This Sounds Like A Wonderful Recipe, I'll Definitely Have To Add It To My Collection. However, The Edges Look A Little Overdone, Have You Ever Thought About Using A Water Bath To Help Keep The Cheesecake At A Even Cooking Temperature? Also, Most Cheesecakes Are Done Cooking After An Hour (Plus An Extra 30 Minutes Sitting In The Turned Off Oven With The Door Propped Open) With About 1-2 Inches Of Wobble In The Middle, The Residual Heat From The Outer Edges And Pan Will Carry Over And Finish Baking The Middle So The Cake Doesn't Overcook And Become Too Firm, And The Longer You Let It Sit (24-48 Hours Preferably) The Stronger The Flavor It Will Have.

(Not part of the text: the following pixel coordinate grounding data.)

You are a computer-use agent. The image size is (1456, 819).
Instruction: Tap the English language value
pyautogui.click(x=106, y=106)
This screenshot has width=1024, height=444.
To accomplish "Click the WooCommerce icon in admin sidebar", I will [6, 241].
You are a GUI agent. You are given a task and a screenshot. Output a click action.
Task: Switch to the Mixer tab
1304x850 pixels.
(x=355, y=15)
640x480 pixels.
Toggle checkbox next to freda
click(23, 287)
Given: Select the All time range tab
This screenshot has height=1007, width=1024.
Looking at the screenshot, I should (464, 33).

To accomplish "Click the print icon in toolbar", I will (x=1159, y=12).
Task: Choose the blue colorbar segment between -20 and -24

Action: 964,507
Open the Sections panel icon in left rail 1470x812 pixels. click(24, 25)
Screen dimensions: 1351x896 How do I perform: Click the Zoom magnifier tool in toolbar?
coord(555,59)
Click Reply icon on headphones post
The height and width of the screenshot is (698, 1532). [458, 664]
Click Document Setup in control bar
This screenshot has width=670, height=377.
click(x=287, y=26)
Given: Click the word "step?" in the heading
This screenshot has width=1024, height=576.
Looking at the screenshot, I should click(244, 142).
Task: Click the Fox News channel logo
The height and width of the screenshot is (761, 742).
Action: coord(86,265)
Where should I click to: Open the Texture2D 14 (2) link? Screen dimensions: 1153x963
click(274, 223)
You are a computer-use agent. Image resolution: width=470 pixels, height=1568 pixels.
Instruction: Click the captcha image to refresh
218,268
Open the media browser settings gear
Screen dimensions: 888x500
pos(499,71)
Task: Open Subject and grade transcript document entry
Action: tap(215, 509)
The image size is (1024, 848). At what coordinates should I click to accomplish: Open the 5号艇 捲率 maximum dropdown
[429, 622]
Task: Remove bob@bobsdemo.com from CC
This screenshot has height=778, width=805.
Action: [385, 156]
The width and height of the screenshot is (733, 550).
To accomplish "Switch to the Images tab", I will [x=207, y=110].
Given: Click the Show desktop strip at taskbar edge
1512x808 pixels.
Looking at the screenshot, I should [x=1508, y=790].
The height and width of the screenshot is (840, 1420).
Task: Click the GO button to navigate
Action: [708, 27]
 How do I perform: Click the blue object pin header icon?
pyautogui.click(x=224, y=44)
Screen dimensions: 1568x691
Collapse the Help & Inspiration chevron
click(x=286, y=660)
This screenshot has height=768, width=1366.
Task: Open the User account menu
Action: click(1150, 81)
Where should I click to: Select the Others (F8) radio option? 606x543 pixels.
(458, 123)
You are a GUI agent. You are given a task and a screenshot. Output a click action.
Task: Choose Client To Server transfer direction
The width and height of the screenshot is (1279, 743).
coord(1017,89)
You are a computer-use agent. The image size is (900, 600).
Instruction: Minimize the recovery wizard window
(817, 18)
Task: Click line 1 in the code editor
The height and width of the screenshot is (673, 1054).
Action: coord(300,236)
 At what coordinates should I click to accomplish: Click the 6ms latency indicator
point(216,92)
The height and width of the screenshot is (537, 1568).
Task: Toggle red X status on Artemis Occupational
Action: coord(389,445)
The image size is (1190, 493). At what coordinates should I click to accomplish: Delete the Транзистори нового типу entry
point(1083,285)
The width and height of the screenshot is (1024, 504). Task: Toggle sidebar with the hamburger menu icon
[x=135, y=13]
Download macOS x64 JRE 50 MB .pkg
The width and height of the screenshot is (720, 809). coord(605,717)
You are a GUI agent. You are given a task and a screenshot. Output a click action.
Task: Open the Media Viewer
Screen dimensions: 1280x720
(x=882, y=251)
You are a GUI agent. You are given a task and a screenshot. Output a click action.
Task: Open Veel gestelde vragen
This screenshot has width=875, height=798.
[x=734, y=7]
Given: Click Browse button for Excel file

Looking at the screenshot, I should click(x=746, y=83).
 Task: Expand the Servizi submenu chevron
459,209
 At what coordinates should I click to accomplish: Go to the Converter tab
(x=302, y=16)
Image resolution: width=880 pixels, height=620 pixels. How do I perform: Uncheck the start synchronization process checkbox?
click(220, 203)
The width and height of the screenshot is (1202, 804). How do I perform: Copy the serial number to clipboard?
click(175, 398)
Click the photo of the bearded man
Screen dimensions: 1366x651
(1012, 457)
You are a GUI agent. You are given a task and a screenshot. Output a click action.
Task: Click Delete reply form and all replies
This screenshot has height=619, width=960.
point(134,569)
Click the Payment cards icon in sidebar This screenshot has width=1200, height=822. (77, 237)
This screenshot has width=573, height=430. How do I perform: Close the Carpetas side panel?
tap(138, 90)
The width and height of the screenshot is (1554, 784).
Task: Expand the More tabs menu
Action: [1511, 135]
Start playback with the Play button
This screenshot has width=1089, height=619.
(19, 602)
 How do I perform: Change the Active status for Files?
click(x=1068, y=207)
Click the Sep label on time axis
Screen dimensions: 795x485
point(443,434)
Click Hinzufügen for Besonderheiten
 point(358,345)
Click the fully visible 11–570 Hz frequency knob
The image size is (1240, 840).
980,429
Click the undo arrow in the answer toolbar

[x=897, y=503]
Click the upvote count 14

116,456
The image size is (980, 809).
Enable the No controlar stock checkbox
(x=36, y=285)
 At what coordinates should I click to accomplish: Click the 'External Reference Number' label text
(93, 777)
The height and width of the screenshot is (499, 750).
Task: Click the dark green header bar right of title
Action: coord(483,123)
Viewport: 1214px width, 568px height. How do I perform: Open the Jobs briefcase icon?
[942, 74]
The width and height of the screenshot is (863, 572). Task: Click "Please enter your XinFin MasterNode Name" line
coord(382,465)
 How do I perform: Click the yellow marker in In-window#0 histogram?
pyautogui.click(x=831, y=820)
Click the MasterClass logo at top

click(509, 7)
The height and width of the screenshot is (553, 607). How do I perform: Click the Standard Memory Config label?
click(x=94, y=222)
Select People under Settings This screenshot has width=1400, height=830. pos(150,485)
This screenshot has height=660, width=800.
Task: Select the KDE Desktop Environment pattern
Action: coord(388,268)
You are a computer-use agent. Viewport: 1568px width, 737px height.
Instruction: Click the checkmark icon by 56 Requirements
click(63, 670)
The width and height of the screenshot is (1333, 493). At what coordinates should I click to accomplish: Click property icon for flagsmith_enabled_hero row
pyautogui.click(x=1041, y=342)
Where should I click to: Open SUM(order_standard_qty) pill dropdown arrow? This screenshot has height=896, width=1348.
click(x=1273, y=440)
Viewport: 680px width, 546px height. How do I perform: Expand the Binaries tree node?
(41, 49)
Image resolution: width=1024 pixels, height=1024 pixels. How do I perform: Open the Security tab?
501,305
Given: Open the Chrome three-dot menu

I Know It Sounds Like I'm Being Judgmental Of Your Cooking/Technique, But Believe Me That Isn't My Intention, Just Friendly Advice From One Baker To Another, I Hope It Helps.
Mmm good. I love ricotta cheese.
I don't know how to make the cheese, I usually buy them. This is something I look forward to do.
A little too dark on the sides to my liking but I love the recipe.
The recipes says to mix the sugar into the Ricotta, but you haven't listed sugar as an ingredient. 1/2 cup?